Data for review section start
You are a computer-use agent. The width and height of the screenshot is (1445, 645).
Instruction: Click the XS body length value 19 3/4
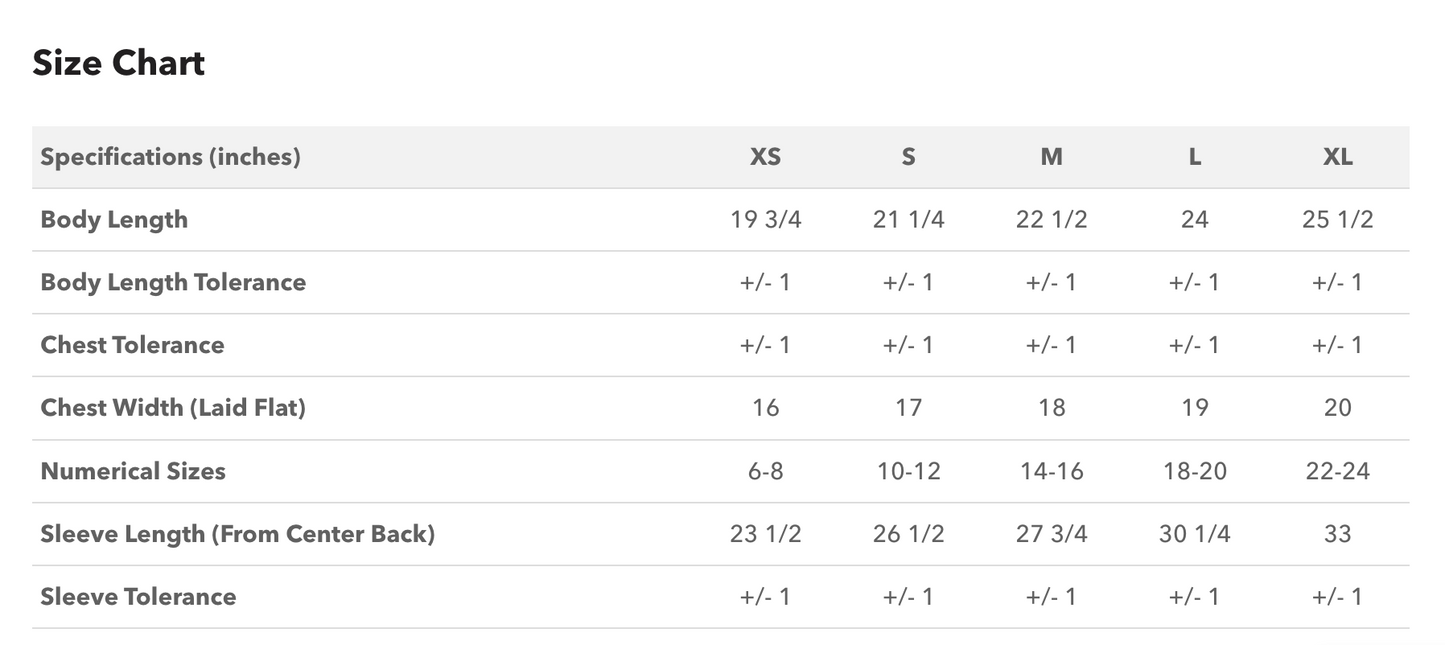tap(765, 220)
Data for review section end
Data for review section start
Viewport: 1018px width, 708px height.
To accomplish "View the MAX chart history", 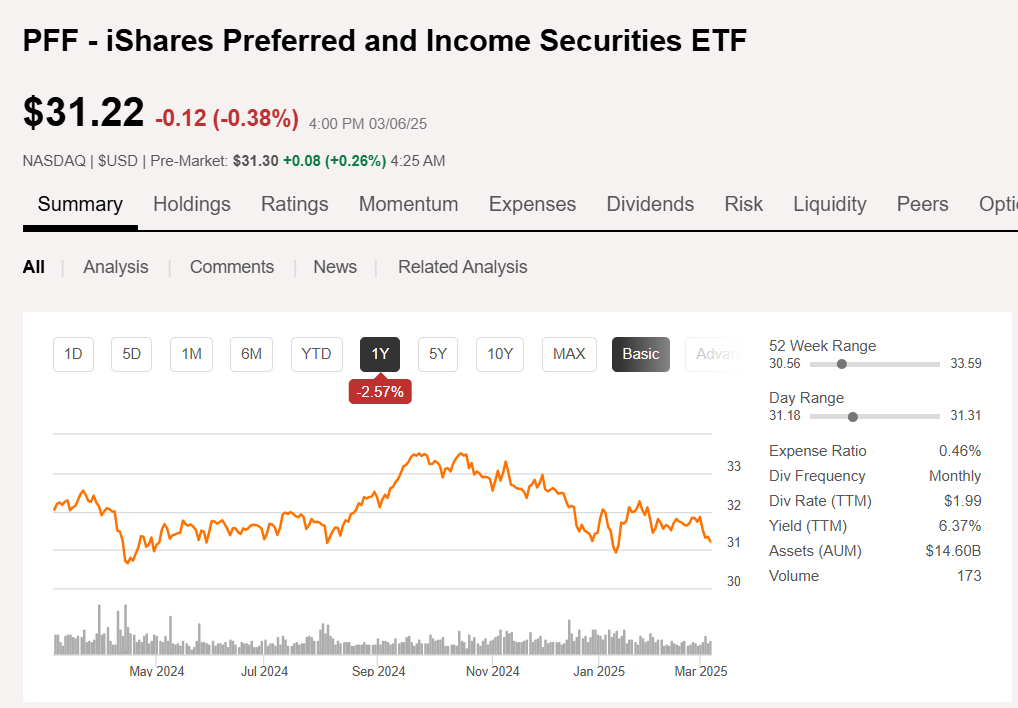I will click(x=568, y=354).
Data for review section end
Directions
Reproduce each line of the records in which "height" appears.

Answer space
You are a computer-use agent. The width and height of the screenshot is (1445, 645).
Viewport: 1018px width, 708px height.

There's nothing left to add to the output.